Request 1
What nickname, according to the article on Henry Purcell, reflected the recognition of his genius as a composer?
======== Reading text
By Rex Burgess

Born between June and November 1659, just before the restoration of the monarchy in 1660, Henry Purcell, singer, organist, composer and teacher, was one of the finest musicians of the baroque era, and arguably the greatest English composer of all time. His nickname, Orpheus Britannicus, reflected the recognition of his genius as a composer and, especially, his writing for the voice.
Unlike many of his contemporaries, Purcell had the good fortune never to sink without trace from the musical horizon during the two hundred years in which baroque music was either misunderstood, treated as an antiquarian curiosity, or else despised and ignored completely. He was not restored to greatness in the manner of composers such as Vivaldi and Charpentier because he had never entirely forfeited his position as the gifted author of a voluminous oeuvre, at least some of which was always available for performance, listening and study.
So writes Jonathan Keates in Purcell, a Biography, noting that later baroque masters such as Bach and Telemann also descended into obscurity, though Bach had an earlier reprieve at the hands of the young Felix Mendelssohn.
Another factor is that in the17th century there was little interest in composers’ past works: the nature of their employment obliged them to fulfil an unceasing demand for new ones. So it is hardly surprising that the more fecund composers such as Purcell, Vivaldi, Charpentier and others , created hundreds of works while the output of Bach and Telemann totalled a thousand or more, many of which were quite possibly only performed once or twice, either publicly or privately.
Purcell began his career as a chorister in the Chapel Royal, where the boys were also encouraged to compose, which makes it quite credible that by the age of eight he was already writing songs: one h, Sweet tryanness, was included in a collection issued by Playford in 1667 and later republished as a single song by Purcell himself.
His first teacher was Captain Henry Cooke, followed by Cooke’s pupil, Pelham Humfrey, and, for keyboard, Christopher Gibbons, the son of Orlando Gibbons, whose works Purcell studied, along with those of Matthew Locke, especially his stage works. Despite a ten year difference in their ages, Purcell and John Blow forged a close and enduring relationship, akin to that between Haydn and Mozart a century later, with the younger man initially being influenced by and then later influencing the older one.
================
======== Provided records
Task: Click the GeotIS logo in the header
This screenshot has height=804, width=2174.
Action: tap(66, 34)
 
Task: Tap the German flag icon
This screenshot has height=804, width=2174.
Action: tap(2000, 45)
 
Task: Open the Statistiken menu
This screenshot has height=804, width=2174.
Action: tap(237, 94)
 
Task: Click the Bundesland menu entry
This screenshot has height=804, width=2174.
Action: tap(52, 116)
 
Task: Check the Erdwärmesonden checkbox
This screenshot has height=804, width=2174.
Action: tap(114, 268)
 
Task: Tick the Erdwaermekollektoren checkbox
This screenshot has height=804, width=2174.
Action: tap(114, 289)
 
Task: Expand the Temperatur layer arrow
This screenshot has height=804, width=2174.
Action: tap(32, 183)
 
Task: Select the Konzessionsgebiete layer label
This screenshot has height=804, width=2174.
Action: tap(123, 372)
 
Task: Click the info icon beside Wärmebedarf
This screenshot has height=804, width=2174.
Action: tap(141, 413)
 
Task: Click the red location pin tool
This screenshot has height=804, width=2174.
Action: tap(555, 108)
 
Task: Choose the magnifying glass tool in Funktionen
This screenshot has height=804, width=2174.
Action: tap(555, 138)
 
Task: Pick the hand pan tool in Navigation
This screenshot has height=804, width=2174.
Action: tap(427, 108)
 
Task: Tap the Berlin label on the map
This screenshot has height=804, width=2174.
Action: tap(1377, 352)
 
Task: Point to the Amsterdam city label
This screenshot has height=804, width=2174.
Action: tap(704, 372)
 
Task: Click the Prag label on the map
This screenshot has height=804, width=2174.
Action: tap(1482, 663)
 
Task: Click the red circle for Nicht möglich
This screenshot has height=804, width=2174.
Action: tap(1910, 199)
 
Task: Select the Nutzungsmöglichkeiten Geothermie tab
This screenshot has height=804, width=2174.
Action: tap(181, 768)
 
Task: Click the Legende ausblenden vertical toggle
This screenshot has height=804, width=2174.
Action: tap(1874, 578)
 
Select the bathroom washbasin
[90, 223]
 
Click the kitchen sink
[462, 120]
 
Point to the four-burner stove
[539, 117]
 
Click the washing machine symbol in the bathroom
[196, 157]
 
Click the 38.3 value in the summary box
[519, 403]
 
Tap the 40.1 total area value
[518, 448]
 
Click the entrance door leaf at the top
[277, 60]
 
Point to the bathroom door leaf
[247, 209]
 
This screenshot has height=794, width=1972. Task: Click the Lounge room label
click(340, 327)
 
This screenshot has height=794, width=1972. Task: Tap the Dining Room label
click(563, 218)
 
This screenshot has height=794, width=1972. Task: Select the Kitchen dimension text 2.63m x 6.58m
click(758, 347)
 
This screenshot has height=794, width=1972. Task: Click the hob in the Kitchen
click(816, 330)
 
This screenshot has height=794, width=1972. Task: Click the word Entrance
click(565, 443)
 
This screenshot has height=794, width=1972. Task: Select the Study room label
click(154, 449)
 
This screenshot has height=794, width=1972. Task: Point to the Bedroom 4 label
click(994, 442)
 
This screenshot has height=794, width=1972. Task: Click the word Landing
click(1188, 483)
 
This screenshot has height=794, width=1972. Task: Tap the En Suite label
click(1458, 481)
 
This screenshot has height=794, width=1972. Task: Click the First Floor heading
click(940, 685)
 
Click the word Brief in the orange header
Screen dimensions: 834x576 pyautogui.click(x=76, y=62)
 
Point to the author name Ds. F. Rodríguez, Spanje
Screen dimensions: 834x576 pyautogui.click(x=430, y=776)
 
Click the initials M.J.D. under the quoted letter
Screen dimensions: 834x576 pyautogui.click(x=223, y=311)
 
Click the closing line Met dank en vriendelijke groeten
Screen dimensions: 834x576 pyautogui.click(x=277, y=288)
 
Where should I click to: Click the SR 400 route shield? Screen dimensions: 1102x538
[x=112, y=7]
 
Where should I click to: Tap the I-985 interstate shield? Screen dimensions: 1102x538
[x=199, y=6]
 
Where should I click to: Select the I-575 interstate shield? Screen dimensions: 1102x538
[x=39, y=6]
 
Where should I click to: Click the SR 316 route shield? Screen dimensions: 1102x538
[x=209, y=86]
================
Request 2
From the listing, return the lines between the one holding "2.63m x 6.58m" and the one holding "click(816, 330)", inclusive, with each line unchanged.

Task solution 1
Orpheus Britannicus

Task solution 2
This screenshot has height=794, width=1972. Task: Select the Kitchen dimension text 2.63m x 6.58m
click(758, 347)
 
This screenshot has height=794, width=1972. Task: Click the hob in the Kitchen
click(816, 330)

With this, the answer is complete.